The film significantly differs from the Broadway musical. In the stage version, Sally is English (as she was in Isherwood's Goodbye to Berlin). In the film adaptation, she is American.[5] Cliff Bradshaw was renamed Brian Roberts and made British (as was Isherwood, upon whom the character was based), rather than American as in the stage version.[5][30]: 139 The characters and plotlines involving Fritz, Natalia and Max were pulled from I Am a Camera and did not appear in the stage production of Cabaret (or in Goodbye to Berlin).[31]
The most significant change involves the excision of the two main characters: Fraulein Schneider, who runs a boarding house, and her love interest, Herr Schultz, a German grocer.[30]: 34 Their doomed romance plot, and the consequences of a Gentile falling in love with a Jew during the rise of antisemitism, was cut.
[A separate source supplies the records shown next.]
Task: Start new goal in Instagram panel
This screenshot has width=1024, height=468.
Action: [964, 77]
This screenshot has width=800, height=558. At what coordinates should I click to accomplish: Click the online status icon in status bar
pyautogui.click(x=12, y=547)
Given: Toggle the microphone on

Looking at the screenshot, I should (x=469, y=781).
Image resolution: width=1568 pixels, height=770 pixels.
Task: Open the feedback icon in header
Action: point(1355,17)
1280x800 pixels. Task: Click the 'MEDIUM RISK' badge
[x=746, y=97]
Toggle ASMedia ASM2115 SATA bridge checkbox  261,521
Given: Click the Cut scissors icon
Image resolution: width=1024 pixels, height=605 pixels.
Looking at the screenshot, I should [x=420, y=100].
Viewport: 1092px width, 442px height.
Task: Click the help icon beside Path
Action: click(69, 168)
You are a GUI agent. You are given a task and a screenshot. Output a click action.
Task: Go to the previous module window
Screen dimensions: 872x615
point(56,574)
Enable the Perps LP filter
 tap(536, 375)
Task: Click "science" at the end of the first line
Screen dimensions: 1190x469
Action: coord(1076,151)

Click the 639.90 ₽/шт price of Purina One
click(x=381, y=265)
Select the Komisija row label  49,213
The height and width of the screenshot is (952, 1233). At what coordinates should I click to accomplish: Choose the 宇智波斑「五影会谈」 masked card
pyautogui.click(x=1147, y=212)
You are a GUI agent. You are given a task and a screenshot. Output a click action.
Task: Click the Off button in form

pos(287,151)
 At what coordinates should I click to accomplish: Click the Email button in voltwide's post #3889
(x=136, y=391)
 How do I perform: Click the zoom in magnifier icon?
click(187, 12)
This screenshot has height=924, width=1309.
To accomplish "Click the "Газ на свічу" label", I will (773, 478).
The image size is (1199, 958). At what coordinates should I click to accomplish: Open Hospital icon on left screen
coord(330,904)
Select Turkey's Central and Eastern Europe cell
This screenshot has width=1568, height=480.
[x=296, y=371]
With the removals were "So What?" and "What Would You Do", sung by Schneider, the song "Meeskite", sung by Schultz,[30]: 83 and their two duets "It Couldn't Please Me More (The Pineapple Song)" (cut) and "Married" (reset as a piano instrumental, and a phonograph record), as well as a short reprise of "Married", sung alone by Schultz.[38][30]: 34, 83
Kander and Ebb wrote several new songs and removed others.[5][6] "Don't Tell Mama" was replaced by "Mein Herr",[30]: 143 and "The Money Song" (retained in an instrumental version as "Sitting Pretty") was replaced by "Money, Money."[30]: 141–43 "Mein Herr" and "Money, Money", which were composed for the film, were integrated into the stage musical alongside the original numbers.[30]: 141–43 The song "Maybe This Time", which Sally performs at the cabaret, was not written for the film,[30]: 141–43 but was intended for actress Kaye Ballard.[39][40] Although "Don't Tell Mama" and "Married" were removed as performed musical numbers, both still appear in the film: "Mama"'s bridge section appears as an instrumental played on Sally's gramophone; "Married" initially plays on the piano in Fraulein Schneider's parlor, and later heard on Sally's gramophone in a German translation ("Heiraten") sung by cabaret singer Greta Keller.[30]: 155 Additionally, "If You Could See Her", performed by the MC, originally concluded with the line "She isn't a meeskite at all" onstage. The film changes this to "She wouldn't look Jewish at all," a return to Ebb's original lyrics.[41]